La parola debito nella Scrittura è un'immagine del peccato: peccando, contraiamo il debito del giudizio, che dovremo pagare fino all'ultimo centesimo, a meno che non ci sia rimesso, come quello che il padrone rimette al suo servo (Mt 18,27).

Questo è il significato della parabola. Infatti, il servo che ha beneficiato della clemenza del suo padrone, persegue duramente il proprio debitore; ma il padrone lo fa comparire davanti a lui, per consegnarlo all'aguzzino sino a quando abbia scontato fino all'ultimo centesimo. Il suo esempio ci mostra che dobbiamo rimettere i loro debiti ai nostri debitori. Altrove, il Signore aveva già detto, in forma di preghiera:

«Perdonate e vi sarà perdonato» (Le 6,37). E quando Pietro gli chiede se deve perdonare suo fratello fino a sette volte. Gesù gli risponde. «Non ti dico fino a sette volte, ma fino a settanta volte sette» (Mt 18,22), per completare la Legge dove, nel libro della Genesi, è detto: «Sette volte sarà vendicato Caino, ma Lamech settantasette» (Gen 4,24).

E non indurci in tentazione

8. Per completare questa preghiera così concisa, preghiamo Dio di rimettere non soltanto i nostri debiti, ma di allontanare completamente da noi il peccato: E non indurci in tentazione, cioè non permettere che siamo sedotti dal tentatore. Ma il cielo ci preservi dal credere che Dio possa tentarci, come se ignorasse la fede di ciascuno di noi o si adoperasse per farci cadere. Impotenza e malizia appartengono al demonio. Quando, un tempo, il Signore ordinò ad Abramo di sacrificargli suo figlio, lo fece più per manifestare la sua fede che per tentarla, affinché il patriarca divenisse per noi una illustrazione viva del precetto che avrebbe insegnato più tardi, ossia che dobbiamo preferire Dio a tutto ciò che abbiamo di più caro.

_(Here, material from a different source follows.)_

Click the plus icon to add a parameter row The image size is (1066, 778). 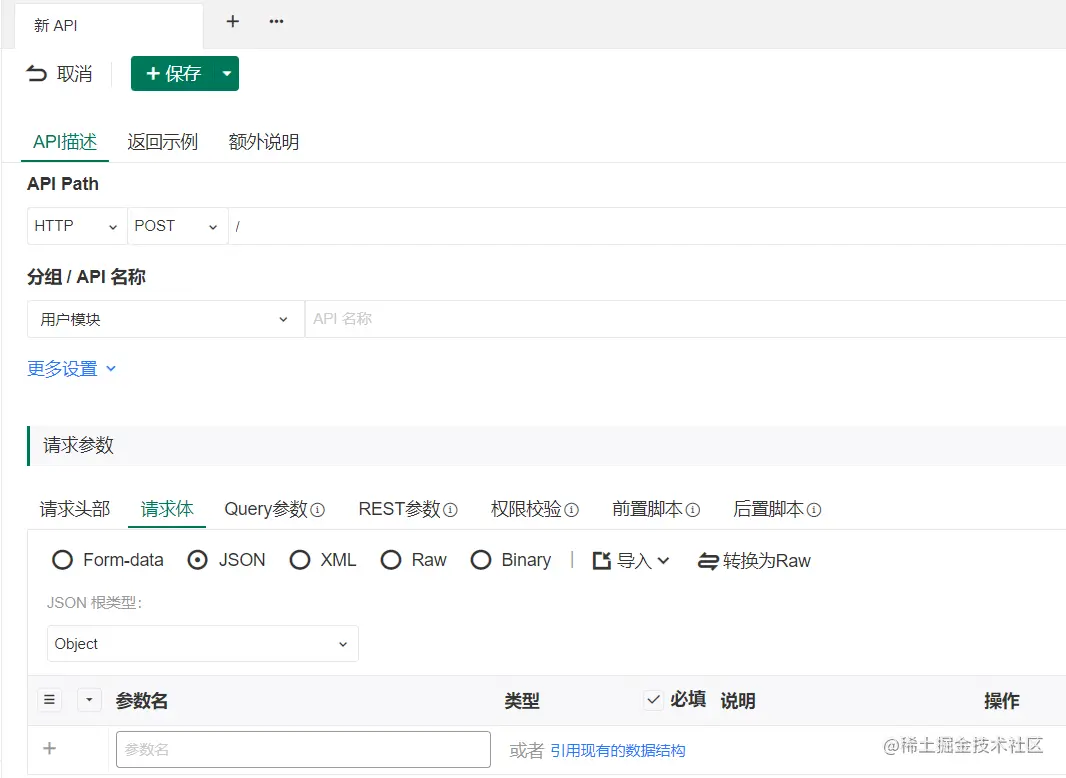(50, 748)
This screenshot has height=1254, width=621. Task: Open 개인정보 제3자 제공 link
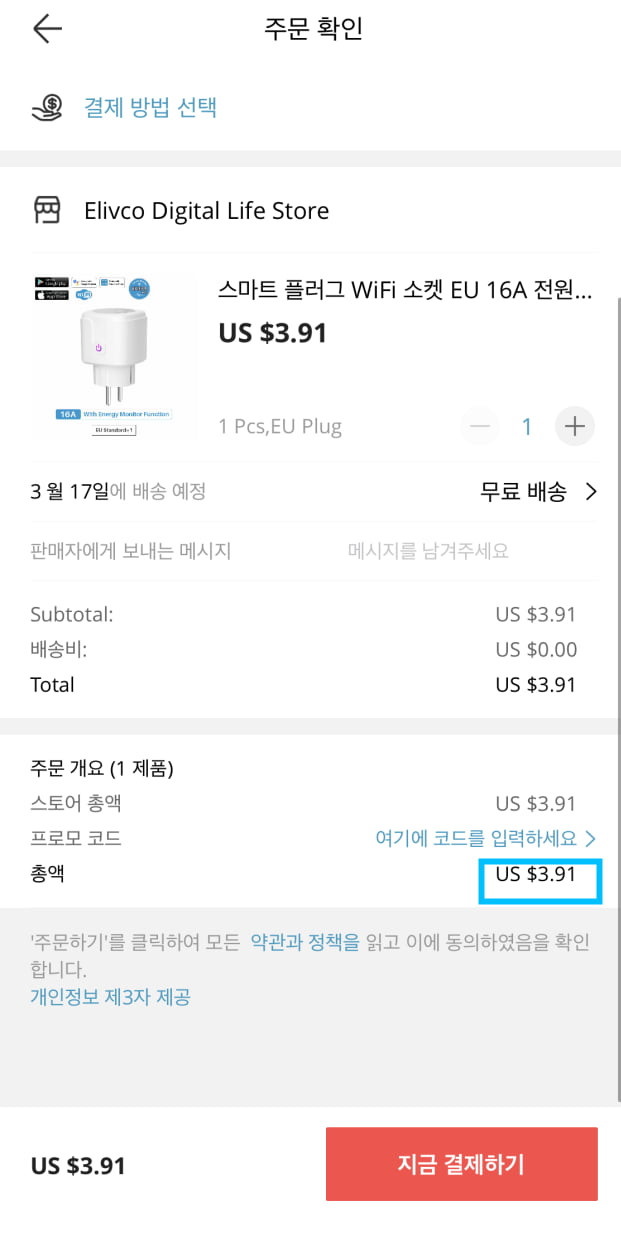(x=110, y=996)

Gesù Cristo stesso si lasciò tentare da Satana per farci scoprire, in quest'ultimo, l'origine e l'artefice della tentazione. Egli conferma questa verità quando poi dice: «Pregate per non entrare in tentazione» (Le 22,46). E questo è tanto vero che furono tentati, abbandonando il Signore, per aver preferito darsi al sonno piuttosto che alla preghiera. L’ultima domanda ci spiega d’altronde il significato di non indurci in tentazione, ossia: Ma liberaci dal male.